Challenge: Show every line of the records that contains the string "agent", with case counting.

-- Begin Given records --

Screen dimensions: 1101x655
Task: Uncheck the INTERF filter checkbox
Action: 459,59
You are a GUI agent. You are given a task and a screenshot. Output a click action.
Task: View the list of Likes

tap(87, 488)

-- End Given records --
-- Begin Given records --

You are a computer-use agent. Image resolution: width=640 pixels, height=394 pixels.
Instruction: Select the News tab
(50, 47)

-- End Given records --

Solution:
You are a GUI agent. You are given a task and a screenshot. Output a click action.
You are a computer-use agent. Image resolution: width=640 pixels, height=394 pixels.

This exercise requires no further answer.